ID cards soon for those feeding stray dogs
People who care for street dogs will soon be getting government-issued identity cards. The new ID cards are expected to do away with harassment faced by many such persons from the general public, when they try to feed canines on the road.
In a move that animal activists termed “unprecedented,” the Animal Welfare Board of India (AWBI) has decided last week that anyone who voluntarily cares for strays — dog feeders and colony caretakers who tend to animals in their locality.
It Board has put up a one-page registration form (can be downloaded free of cost) on its website awbi.org, for those who want to get these ID cards.
The applicant needs to fill in personal information such as name, address and experience, if any, of working with the Animal Welfare Board. Once the application is submitted, the ID card would be processed and mailed to the applicant within two weeks, board member and legal advisor Anjali Sharma said.
“The card would have the person’s name and an attestation that he/she is doing a right and lawful deed and the Animal Welfare Board supports it. This lends credibility to the person,” Sharma said.

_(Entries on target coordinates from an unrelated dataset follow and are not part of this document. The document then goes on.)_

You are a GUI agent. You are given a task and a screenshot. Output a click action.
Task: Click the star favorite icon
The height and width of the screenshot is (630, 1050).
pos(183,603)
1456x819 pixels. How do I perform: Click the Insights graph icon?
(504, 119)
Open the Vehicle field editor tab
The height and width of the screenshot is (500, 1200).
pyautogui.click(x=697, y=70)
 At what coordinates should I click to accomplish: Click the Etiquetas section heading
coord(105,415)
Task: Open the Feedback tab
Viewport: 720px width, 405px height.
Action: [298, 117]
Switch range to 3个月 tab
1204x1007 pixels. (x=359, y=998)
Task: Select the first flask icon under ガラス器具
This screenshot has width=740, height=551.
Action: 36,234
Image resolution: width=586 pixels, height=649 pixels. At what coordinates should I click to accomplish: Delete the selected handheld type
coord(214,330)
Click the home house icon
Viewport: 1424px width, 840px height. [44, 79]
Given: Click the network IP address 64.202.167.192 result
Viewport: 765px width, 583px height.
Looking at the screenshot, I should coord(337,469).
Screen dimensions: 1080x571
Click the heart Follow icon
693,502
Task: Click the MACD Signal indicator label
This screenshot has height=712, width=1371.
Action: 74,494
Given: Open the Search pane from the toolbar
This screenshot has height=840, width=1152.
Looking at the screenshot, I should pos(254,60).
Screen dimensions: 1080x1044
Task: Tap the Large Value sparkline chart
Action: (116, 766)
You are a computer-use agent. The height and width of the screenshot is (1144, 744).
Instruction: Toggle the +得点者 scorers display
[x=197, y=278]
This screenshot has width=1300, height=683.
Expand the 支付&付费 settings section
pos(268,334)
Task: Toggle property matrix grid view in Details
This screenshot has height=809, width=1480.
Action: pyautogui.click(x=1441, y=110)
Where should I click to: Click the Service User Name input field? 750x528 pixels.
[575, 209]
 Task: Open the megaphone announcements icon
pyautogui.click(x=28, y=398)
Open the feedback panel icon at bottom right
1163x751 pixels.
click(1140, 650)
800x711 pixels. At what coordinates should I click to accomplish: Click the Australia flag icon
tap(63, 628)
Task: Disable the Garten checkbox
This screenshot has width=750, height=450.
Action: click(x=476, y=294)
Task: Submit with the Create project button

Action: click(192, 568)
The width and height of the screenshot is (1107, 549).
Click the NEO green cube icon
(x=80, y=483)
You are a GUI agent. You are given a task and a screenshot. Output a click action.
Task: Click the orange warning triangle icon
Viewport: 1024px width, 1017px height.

The AWBI is a legal advisory body that was formed under the Animal Prevention Act of 1960 to protect the animals.
Sharma explained that the goal of the card, which does not provide any exclusive rights, was solely the welfare of animals and caretakers.
“Most people don’t realise that sterilisation and vaccination of stray dogs would be possible only through feeding and befriending dogs,” Sharma said.
In December 2011, the Delhi High Court had passed an order voicing its approval for designated “dog feeding spots” for stray canines in the city. It passed the order on a petition which sought to protect dogs from “intimidating” residents, so they could be fed without any hassle.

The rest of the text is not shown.